A lathe is a machine that mainly uses a turning tool to turn a rotating workpiece. Lathes, reamers, reamers, taps, dies and knurling tools can also be used for machining on lathes. Lathes are mainly used to machine shafts, discs, sleeves and other workpieces with rotating surfaces. They are the most widely used type of machine tool in mechanical manufacturing and repair factories.
1.1 The "bow lathe" of ancient pulleys and arched rods. As early as in ancient Egypt, people have invented the technology of turning a piece of wood with a cutter while rotating wood about its central axis. At first, people used two standing timbers as scaffolds to set up the wood to be turned, rolled the ropes onto the wood using the elasticity of the branches, pulled the rope by hand or by hand to turn the timber, and cut it with the tool.
This ancient method gradually evolved into two or three turns of rope around a pulley. The rope was hung on a bow-shaped elastic rod. The bow was pulled back and forth to rotate the object to be turned. This is the "bow lathe".
1.2 In the Middle Ages, the “periodic lathe” of medieval crankshafts and flywheels was introduced to the Middle Ages. It was designed a “bicycle lathe” that used a foot pedal to rotate the crankshaft and to drive the flywheel, and then transmitted it to the main shaft for rotation. In the middle of the 16th century, a French designer named Besson designed a lathe for screwing a tool with a screw-screw. Unfortunately, this type of lathe was not promoted.
1.3 In the eighteenth century, when the bedside box and chuck were born in the 18th century, another person designed a rotating bed with a pedal and a connecting rod to store the rotating kinetic energy on a flywheel and rotate the workpiece directly. Developed into the rotating headstock, the headstock is a chuck for holding the workpiece.
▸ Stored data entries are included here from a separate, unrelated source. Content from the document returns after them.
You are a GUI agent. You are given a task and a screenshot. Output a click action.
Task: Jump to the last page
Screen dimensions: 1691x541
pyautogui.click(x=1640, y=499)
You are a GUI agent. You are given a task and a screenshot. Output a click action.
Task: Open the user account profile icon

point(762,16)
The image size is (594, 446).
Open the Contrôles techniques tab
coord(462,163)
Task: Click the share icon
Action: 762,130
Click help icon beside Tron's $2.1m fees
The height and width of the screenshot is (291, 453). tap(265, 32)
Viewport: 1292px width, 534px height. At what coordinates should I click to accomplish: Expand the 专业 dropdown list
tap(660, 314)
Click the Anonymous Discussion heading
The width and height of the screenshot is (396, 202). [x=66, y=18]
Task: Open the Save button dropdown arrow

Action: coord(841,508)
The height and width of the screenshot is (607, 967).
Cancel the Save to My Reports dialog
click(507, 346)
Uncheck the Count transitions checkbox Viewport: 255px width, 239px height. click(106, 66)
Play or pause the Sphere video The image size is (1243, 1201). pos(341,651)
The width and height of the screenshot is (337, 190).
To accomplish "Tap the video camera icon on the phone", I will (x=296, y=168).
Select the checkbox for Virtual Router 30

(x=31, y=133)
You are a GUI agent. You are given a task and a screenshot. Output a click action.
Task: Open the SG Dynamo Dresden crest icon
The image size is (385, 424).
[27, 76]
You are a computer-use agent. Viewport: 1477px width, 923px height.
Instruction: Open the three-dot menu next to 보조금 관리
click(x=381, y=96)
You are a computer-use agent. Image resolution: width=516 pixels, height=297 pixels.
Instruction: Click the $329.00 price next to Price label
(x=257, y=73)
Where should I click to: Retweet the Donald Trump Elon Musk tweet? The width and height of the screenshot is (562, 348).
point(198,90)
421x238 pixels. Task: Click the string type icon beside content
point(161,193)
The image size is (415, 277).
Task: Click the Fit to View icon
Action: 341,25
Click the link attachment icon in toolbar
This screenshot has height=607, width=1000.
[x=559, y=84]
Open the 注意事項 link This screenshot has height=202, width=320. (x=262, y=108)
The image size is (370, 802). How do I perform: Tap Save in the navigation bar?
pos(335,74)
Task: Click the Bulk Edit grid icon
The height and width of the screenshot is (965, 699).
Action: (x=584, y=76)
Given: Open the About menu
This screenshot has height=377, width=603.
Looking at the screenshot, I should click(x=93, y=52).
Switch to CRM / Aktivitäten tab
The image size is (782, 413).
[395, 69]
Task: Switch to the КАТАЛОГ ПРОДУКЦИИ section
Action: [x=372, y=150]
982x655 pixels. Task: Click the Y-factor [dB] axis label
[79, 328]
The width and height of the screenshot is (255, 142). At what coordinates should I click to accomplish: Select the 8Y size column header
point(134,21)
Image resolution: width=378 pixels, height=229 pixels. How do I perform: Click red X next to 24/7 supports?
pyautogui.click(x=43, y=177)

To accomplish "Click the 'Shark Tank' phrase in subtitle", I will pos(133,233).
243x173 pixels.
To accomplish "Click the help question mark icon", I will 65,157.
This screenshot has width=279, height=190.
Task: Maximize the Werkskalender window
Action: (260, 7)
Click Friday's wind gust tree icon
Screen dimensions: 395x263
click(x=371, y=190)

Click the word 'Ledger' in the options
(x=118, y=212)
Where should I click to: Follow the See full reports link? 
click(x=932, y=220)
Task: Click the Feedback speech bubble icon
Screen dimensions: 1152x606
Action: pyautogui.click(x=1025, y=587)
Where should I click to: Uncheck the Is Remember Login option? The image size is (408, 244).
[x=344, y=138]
1.4 The Englishman Mosley invented the lathe lathe (1797) in the story of the invention of the lathe, most notably the Englishman named Mosley because he invented the epoch-making lathe lathe in 1797. This lathe has a precision lead screw and interchangeable gears.
Mozley was born in 1771. At the age of 18, he was the inventor Brammer's right-hand man. It is said that Brammer had been working as a farmer before, but at the age of 16, he had to be disabled due to an accident and he had to be diverted to a less mobile woodworking job. His first invention was a flush toilet in 1778. Mozley began to help Brammer design hydraulic presses and other machinery until he was 26 years old. He left Brammer because Brammer had violently rejected what Moritz proposed. Wages increase to 30 shillings per week or more.
In the year when Mosley left Brammer, he made the first threading lathe. This is an all-metal lathe with tool holders and tailstocks that can move along two parallel rails. The guide surface of the guide rail is triangular and drives the screw rod to move the tool holder laterally when the main shaft rotates. This is the main mechanism that modern lathes have, and can use this lathe to make precision metal screws of any pitch.
Three years later, Mozley built a more complete lathe in his own workshop. The gears on the top can be replaced with each other, changing the feed rate and the pitch of the thread being machined. In 1817, another Englishman, Roberts, used a four-stage pulley and back wheel mechanism to change the spindle speed. Soon, larger lathes came out and made great contributions to the invention of steam engines and other machinery.
1.5 The birth of various specialized lathes In order to increase the degree of automation in mechanization, in 1845, Fitch of the United States invented the turret lathe; in 1848, the United States again appeared the turning wheel lathe; in 1873, Spencer of the United States made a single axis automatic Lathe, and soon he made a three-axis automatic lathe; at the beginning of the 20th century, there was a lathe with a gearbox driven by a separate motor. Due to the invention of high-speed tool steel and the application of electric motors, the lathes have been continuously improved and finally reached a modern level of high speed and high precision.
After World War I, various high-efficiency automatic lathes and specialized lathes developed rapidly due to the needs of arms, automobiles and other machinery industries. In order to improve the productivity of small batches of workpieces, lathes with hydraulic profiling devices were promoted at the end of the 40's. At the same time, multi-tool lathes have also been developed. In the mid-1950s, program control lathes with punched cards, latch plates and dials were developed. CNC technology began to be used in lathes in the 1960s and developed rapidly after the 1970s.